Selected passage:

# # # # #

Being a step parent is hard. It can often feel lonely and "left out," esp if you are unable to have children of your own. Sometimes we get looked down on by others as not being "real" parents, not knowing all the secret handshakes.. but it is so needed. We made sure the the kids had a stable relationship to watch, to build upon for themselves. We're now doing foster care and hoping to adopt.
Absolutely LOVE this! I wish everyone would see that having more than one mother or father is just one more person to love your child. ♥
My 10-year-old step son calls me his "other mother... But not like the other mother from Coraline." <grin>
My dad was the best man at my mom's second wedding. He used to refer to my step dad as his "husband-in-law". Even when my birth parents weren't getting along (their relationship has had its ups and downs, but they've never given up on having a working relationship as co-parents), my dad and my step dad always seemed to have a genuine affection for each other, and mutual respect. I usually consider myself closer to my dad, but I married a man just like my step dad.

# # # # #

A few records:
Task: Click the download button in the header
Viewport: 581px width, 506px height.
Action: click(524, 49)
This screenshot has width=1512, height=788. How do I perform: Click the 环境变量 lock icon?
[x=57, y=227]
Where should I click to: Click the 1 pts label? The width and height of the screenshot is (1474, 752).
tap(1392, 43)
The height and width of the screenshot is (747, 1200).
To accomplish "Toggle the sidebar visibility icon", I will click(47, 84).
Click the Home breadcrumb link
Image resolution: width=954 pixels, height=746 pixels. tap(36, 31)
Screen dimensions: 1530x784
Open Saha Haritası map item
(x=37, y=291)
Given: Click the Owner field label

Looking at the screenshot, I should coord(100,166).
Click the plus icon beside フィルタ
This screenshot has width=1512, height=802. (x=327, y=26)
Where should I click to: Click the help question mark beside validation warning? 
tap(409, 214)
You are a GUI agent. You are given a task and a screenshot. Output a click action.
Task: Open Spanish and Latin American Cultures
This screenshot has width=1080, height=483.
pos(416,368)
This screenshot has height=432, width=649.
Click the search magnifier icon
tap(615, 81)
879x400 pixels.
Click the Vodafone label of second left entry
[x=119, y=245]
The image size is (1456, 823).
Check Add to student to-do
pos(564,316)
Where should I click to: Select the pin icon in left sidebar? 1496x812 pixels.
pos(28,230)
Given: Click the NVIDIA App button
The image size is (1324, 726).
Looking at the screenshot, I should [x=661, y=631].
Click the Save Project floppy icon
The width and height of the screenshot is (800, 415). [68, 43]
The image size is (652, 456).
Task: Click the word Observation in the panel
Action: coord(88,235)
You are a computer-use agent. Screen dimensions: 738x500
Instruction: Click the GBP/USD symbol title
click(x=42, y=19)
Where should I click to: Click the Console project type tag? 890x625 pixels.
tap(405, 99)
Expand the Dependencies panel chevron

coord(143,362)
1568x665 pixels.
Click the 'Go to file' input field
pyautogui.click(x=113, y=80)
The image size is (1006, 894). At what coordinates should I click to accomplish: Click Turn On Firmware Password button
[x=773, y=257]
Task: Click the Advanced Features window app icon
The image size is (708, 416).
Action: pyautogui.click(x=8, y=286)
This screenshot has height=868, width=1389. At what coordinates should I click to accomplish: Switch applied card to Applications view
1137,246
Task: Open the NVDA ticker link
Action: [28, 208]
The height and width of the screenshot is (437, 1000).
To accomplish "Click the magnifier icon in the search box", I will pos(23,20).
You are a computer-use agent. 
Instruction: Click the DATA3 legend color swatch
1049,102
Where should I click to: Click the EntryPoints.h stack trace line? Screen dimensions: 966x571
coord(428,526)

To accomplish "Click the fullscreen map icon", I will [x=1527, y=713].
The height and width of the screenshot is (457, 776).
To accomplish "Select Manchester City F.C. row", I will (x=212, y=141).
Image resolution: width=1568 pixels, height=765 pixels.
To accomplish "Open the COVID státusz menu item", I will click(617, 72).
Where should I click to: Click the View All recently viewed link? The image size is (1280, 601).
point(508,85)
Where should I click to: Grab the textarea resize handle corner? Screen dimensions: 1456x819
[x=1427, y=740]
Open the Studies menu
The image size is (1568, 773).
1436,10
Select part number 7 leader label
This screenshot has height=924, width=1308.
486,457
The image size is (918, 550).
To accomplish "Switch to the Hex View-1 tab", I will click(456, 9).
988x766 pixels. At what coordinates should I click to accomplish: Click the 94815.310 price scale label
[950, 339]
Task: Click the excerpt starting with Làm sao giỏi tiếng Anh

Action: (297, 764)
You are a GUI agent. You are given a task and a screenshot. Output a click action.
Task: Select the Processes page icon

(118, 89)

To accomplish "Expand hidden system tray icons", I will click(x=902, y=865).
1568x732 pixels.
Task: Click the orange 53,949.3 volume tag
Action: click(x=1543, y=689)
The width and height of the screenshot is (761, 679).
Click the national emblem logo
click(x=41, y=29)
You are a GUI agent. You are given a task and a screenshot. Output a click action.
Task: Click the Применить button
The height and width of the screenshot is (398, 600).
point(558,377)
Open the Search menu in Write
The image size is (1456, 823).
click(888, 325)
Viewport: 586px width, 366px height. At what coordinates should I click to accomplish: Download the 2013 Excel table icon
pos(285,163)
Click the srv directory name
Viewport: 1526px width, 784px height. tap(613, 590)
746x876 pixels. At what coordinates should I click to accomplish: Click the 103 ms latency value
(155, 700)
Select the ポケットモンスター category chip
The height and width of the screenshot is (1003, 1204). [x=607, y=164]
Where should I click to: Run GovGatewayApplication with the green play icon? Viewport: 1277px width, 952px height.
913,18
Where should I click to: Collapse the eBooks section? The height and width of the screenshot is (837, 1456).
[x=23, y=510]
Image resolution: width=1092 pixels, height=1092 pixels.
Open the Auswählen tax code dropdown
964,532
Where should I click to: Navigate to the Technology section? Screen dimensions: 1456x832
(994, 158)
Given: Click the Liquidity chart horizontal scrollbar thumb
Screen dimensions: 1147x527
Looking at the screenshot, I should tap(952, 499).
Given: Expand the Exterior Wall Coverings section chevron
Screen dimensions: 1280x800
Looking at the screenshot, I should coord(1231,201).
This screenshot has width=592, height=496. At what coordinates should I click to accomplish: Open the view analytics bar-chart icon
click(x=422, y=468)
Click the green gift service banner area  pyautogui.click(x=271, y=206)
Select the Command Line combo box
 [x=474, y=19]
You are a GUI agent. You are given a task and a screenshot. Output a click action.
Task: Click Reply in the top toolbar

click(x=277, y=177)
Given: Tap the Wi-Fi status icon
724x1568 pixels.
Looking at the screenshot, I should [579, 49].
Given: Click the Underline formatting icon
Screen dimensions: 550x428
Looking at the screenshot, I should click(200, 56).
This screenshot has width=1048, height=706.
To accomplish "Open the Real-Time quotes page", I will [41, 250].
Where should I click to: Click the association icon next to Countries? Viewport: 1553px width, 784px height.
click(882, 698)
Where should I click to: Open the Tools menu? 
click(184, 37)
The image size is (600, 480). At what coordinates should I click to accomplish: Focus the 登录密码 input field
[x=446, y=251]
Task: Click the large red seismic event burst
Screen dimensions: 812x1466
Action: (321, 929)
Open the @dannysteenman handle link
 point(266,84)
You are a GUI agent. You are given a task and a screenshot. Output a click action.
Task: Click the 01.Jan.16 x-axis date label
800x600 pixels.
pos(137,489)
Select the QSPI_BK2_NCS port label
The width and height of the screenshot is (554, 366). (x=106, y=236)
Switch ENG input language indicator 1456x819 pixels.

# # # # #

Exercise instructions: Translate this sentence from the step-parenting comments into Spanish: "My dad was the best man at my mom's second wedding." These records were drawn from a separate source.

Complete answer: Mi papá fue el padrino en la segunda boda de mi mamá.